» **What you are asked to do**:
Write out the lines of data word for word, starting at the line that contains "Where should I click to: Open" and stopping after the line that contains "coord(820,984)".

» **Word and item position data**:

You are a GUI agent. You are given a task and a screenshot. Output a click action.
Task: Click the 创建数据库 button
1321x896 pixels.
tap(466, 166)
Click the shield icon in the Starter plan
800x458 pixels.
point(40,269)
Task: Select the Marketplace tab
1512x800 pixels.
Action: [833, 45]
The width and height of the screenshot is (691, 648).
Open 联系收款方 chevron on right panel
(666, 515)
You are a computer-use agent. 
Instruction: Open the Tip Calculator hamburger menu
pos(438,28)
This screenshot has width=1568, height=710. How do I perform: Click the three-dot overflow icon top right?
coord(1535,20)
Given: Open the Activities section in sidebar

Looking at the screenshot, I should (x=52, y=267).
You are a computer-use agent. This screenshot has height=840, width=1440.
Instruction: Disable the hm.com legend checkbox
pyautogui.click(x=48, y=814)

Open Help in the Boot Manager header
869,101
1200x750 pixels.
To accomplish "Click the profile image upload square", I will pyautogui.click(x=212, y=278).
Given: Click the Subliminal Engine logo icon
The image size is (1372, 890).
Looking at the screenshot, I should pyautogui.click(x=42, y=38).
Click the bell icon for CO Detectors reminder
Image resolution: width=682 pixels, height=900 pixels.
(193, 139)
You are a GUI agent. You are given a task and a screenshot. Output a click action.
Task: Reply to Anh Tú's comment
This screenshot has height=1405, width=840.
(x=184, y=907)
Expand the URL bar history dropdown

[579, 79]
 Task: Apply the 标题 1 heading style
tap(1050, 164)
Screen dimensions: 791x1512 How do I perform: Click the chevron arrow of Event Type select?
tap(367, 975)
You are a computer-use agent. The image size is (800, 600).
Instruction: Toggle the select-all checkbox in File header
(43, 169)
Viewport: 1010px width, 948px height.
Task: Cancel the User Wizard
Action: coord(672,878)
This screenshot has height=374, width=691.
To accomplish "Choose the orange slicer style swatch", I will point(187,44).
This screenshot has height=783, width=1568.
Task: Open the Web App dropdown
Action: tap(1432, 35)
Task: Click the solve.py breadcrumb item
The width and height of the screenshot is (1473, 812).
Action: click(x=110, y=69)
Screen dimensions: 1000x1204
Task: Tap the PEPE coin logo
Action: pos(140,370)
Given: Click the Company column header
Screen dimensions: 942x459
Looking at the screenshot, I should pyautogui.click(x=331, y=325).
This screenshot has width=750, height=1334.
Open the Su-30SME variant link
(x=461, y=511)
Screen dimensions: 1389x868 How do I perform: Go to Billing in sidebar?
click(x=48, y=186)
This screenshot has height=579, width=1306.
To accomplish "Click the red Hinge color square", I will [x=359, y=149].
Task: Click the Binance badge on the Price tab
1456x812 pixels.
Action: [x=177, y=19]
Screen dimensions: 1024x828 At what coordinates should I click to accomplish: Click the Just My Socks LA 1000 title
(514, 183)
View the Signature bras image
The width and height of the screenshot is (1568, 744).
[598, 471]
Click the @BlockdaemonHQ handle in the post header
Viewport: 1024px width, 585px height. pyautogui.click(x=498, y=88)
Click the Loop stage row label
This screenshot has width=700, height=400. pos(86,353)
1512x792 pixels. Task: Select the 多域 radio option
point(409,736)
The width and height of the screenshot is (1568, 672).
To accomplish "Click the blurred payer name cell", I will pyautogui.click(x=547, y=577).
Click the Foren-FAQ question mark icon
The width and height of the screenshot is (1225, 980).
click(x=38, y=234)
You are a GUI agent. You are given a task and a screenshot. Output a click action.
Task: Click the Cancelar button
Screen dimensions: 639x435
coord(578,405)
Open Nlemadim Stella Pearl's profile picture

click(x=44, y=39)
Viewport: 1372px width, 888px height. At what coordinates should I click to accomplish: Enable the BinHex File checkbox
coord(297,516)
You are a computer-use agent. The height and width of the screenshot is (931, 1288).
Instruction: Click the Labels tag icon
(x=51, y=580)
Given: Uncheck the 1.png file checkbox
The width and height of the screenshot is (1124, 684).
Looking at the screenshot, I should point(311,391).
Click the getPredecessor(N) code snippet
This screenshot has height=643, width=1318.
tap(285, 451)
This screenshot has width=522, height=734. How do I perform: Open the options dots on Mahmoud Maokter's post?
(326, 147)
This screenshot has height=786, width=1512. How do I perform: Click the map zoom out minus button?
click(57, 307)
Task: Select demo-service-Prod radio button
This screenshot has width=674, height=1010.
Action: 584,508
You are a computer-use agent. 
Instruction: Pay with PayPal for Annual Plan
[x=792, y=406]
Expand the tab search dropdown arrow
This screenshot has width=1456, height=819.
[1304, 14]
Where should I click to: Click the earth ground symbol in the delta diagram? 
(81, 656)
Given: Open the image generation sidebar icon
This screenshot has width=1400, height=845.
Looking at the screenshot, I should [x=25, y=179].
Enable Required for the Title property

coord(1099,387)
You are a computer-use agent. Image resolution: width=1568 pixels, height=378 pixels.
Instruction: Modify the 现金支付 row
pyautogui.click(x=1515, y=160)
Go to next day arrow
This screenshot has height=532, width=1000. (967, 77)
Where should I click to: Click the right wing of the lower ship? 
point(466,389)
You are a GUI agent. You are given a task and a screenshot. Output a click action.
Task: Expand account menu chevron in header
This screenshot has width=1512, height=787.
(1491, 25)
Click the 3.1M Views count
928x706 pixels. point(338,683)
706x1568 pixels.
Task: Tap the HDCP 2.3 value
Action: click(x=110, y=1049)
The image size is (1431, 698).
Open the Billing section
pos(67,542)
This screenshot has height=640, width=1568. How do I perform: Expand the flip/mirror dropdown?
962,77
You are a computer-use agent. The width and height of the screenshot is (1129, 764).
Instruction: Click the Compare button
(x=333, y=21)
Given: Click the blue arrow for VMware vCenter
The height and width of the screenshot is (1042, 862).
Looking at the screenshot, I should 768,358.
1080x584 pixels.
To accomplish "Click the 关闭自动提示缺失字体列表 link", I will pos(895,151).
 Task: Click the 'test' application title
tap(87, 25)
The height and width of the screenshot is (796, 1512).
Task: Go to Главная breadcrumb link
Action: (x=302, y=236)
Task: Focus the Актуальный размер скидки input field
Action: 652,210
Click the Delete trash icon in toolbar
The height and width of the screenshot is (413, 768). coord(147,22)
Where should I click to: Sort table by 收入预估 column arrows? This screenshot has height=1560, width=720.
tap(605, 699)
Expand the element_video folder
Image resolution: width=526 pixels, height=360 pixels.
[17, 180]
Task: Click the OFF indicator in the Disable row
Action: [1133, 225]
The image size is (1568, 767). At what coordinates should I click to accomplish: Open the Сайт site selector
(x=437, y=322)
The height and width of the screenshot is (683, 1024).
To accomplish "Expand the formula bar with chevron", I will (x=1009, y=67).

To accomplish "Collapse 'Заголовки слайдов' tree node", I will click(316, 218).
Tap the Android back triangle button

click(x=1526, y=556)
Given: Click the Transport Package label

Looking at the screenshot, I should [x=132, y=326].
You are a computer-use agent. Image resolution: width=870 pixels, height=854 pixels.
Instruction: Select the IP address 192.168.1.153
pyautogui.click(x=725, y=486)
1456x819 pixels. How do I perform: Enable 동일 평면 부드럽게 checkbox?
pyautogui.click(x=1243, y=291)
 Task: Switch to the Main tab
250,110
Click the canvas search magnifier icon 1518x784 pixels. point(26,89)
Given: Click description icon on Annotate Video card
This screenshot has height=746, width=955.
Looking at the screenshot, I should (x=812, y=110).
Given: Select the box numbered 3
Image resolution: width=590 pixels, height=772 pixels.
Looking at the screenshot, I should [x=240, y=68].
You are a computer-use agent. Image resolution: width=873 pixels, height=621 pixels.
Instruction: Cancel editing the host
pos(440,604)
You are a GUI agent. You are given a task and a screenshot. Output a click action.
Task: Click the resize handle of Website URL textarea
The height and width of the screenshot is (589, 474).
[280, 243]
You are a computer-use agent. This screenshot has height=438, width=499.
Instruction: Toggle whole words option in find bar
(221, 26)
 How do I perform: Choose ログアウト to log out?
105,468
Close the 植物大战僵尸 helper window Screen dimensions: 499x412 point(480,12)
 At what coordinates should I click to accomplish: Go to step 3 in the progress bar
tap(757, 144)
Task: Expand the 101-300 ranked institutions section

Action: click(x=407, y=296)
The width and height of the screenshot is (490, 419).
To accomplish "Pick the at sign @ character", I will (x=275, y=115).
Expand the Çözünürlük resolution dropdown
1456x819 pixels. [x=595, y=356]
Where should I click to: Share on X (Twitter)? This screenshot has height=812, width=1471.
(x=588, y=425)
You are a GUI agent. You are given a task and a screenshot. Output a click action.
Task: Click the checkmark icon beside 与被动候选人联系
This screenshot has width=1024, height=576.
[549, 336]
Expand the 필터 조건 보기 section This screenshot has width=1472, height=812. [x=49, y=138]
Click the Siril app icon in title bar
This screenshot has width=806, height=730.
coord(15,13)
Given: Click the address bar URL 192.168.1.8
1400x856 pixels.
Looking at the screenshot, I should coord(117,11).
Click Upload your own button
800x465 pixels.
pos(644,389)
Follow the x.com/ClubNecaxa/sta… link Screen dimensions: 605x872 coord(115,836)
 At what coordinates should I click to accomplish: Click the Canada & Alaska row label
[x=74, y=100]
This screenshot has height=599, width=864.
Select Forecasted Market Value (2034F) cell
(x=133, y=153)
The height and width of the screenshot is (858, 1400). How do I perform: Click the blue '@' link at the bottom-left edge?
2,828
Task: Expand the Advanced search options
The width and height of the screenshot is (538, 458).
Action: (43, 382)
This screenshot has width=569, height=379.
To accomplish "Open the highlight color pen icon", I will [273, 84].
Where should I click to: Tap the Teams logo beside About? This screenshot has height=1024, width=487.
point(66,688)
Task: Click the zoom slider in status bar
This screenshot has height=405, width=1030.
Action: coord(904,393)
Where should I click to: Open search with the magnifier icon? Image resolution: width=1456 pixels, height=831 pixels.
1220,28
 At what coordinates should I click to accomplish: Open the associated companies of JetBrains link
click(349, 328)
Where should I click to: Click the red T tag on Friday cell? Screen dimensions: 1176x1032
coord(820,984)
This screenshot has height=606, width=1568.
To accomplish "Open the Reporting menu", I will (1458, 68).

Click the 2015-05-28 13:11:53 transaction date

» **Solved problem**:
Where should I click to: Open search with the magnifier icon? Image resolution: width=1456 pixels, height=831 pixels.
1220,28
 At what coordinates should I click to accomplish: Open the associated companies of JetBrains link
click(349, 328)
Where should I click to: Click the red T tag on Friday cell? Screen dimensions: 1176x1032
coord(820,984)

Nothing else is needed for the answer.